Porque el Roc le cuenta a las chavalas que trabaja la piedra y que se gana bien la vida. Luego, si se tercia, les muestra la palma de su mano buena, endurecida y grande de tratar la roca, y les pide que pongan la suya encima, para impresionarlas con su tamaño. Después aprieta un poco, con suavidad. El Roc está verdaderamente fuerte. A la Nati, que recuerde, llegó a estremecerla:

—Quina força, noi.

—Veritat?

La Nati era una chavala muy maja y sencilla que se dejaba tocar por debajo de la camisa. Estuvieron correteando por los lavaderos municipales, parándose en los rincones y tropezando en las escaleras. El Roc recuerda que la Nati besaba muy dulce. Si no lo dijo ella, él ha dado por bueno que los besos de la Nati eran dulces porque ya estaban dados y no volverían a ser. Tuvo su sabor en la boca durante una semana. Picando piedra, pensó en ella. Llegó a pensar, de hecho, en pasarse a verla otra vez, por sacarla de paseo e invitarla a tomar algo. Por charlar, no más. Pero entonces se topó por accidente con aquellotra Carmeta o Cayetana que dejaba sueltas las tetas bajo la blusa:

—Tere…

—Que no.

—Eh?

Hablando de tetas, la tal Rita también parecía una chavala tetona con todo el perifollo puesto encima. Después, cuando se deshizo de los trapos que la cubrían, quedó en menos de lo que parecía, pero aquello, al Roc, no le importó demasiado: se dejó hacer de-to-do y fueron tantas las cosas que hicieron juntos, que quiso repetir algunas, por no recordarlas apenas, y aún probar otras que traía pensadas de nuevo, así que se fue para su casa a proponerle de volver al hostal, una tarde, cuando vaya bien, y la Rita, con la luz del día, le tiró el pañolón a la cabeza:

—Prô vostè què s'ha cregut?! Que jo sóc una se-nyo-ra!
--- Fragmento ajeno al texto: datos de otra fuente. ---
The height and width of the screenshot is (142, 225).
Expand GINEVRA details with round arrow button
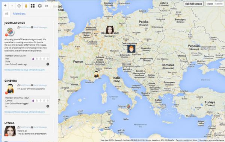48,106
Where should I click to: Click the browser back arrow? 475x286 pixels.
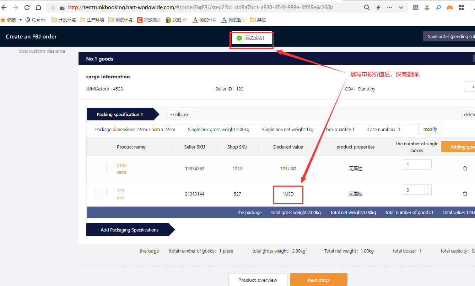pyautogui.click(x=4, y=7)
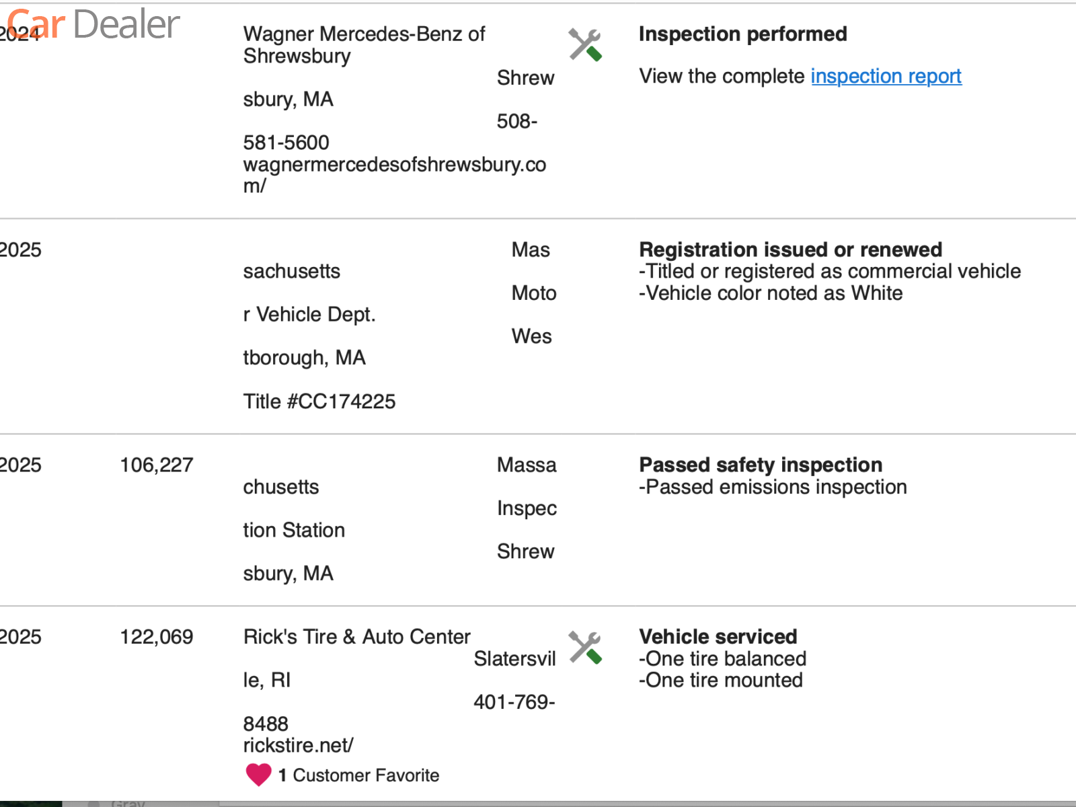The image size is (1076, 807).
Task: Click the Inspection performed heading
Action: click(x=742, y=34)
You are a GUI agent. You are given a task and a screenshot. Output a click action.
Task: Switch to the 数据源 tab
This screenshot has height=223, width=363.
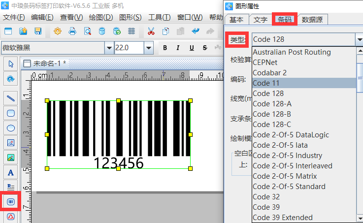click(313, 20)

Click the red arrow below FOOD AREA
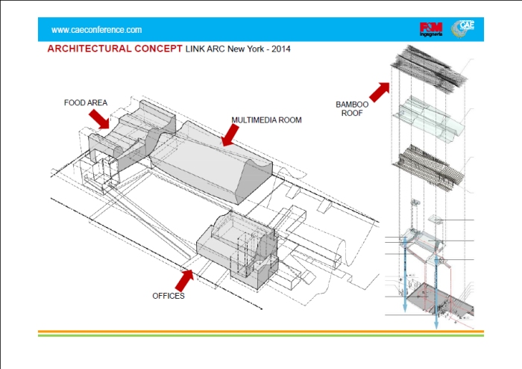pos(99,118)
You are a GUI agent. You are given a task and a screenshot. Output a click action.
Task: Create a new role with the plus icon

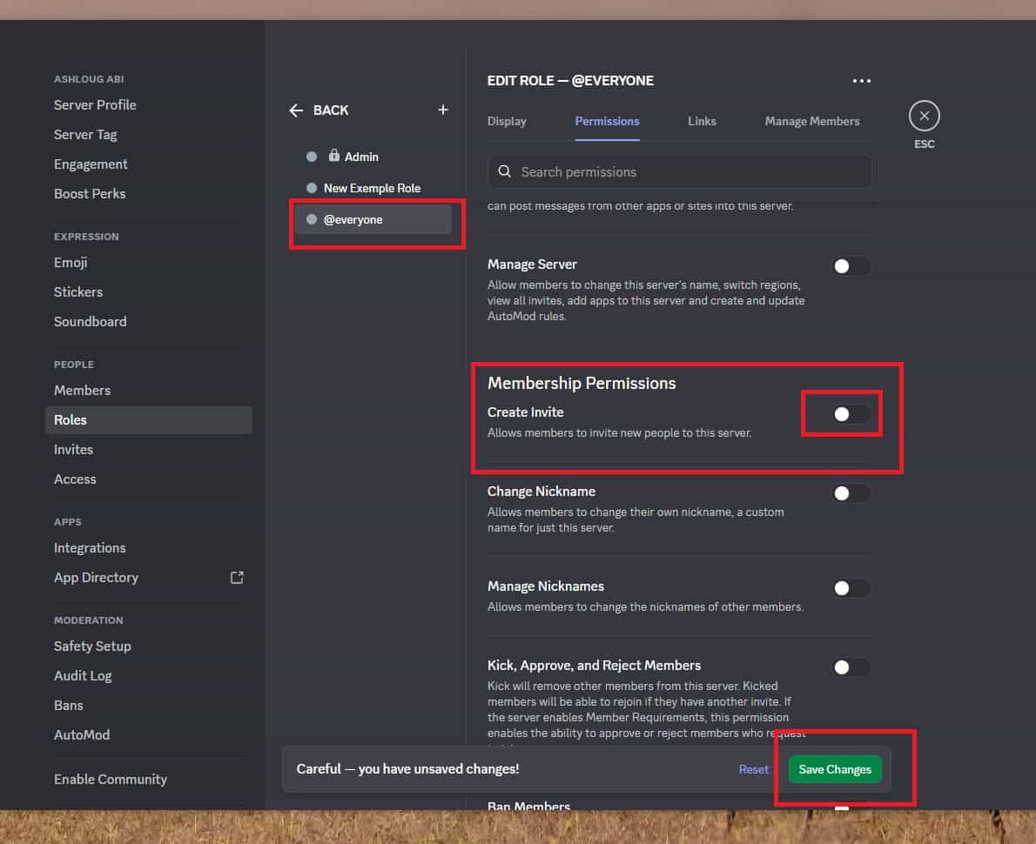pos(442,110)
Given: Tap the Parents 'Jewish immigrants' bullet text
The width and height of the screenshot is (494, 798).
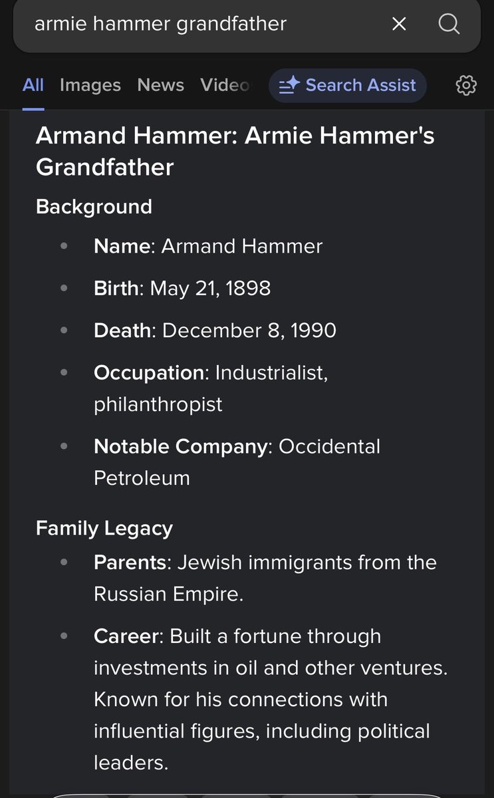Looking at the screenshot, I should click(x=265, y=577).
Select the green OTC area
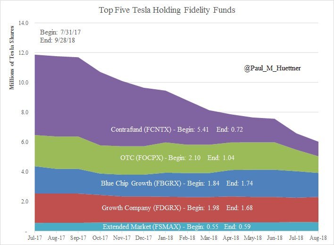This screenshot has height=245, width=334. pyautogui.click(x=71, y=151)
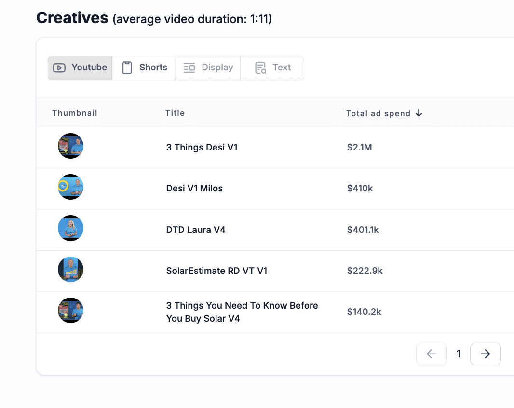Click the sort arrow next to Total ad spend
The image size is (514, 408).
coord(419,113)
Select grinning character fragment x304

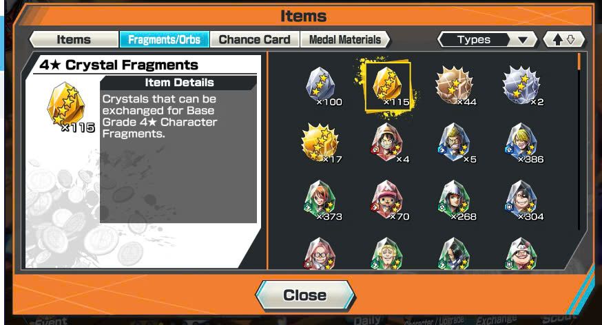click(522, 200)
En aquella hora triste, el Roc quiso no acordarse de otra mujer. Más tarde, pensó en regalarle el pañuelo a la Nati de los besos dulces. Quería ofrecérselo sin otra intención que hacerla feliz. Por verla, nada más. La Nati, en el fondo, le gustaba de verdá. Era buena gente. Un poco canija, pero muy viva. Luego mira un momento a la muchacha que lleva del brazo, no menos magra, y le suelta, desganado:

—Allò d'allà ho he fet jo.

—Aquella salvatgina?

—No t'agrada?

—M'havien dit qu'eres picapedrer.

Y lo es. El Roc se desencanta un segundo: él sabe que no sabe cincelar y que ninguna de aquellas chavalas le van a valer al final, por más que lo intente… Si acaso se dejara, alguna podría llegar a enamorarlo, está claro, pero no puede ser, en verdá, porque el Roc no tiene intención de volver a pasar por allí, aunque, yendo del brazo de aquella muchacha, vuelve a torcer por la calle de la tenería, en dirección al antiguo matadero, como ha hecho antes con la Carla y la Camila y la Carol y la Cayetana y la Carmeta y la Tere y la Tecla…

—Em dic Tania, per cert.

—Ja.

…y la Rita y también la Nati, que recuerde. El Roc baja desilusionado por el empedrado d'adroguers como si no hubiera otro camino hasta la umbría del jardín de las beguinas. Pasa de nuevo por calderers y cruza frente a la ventana que da al patio de los naranjos, por mirar dentro, por si se ve algo.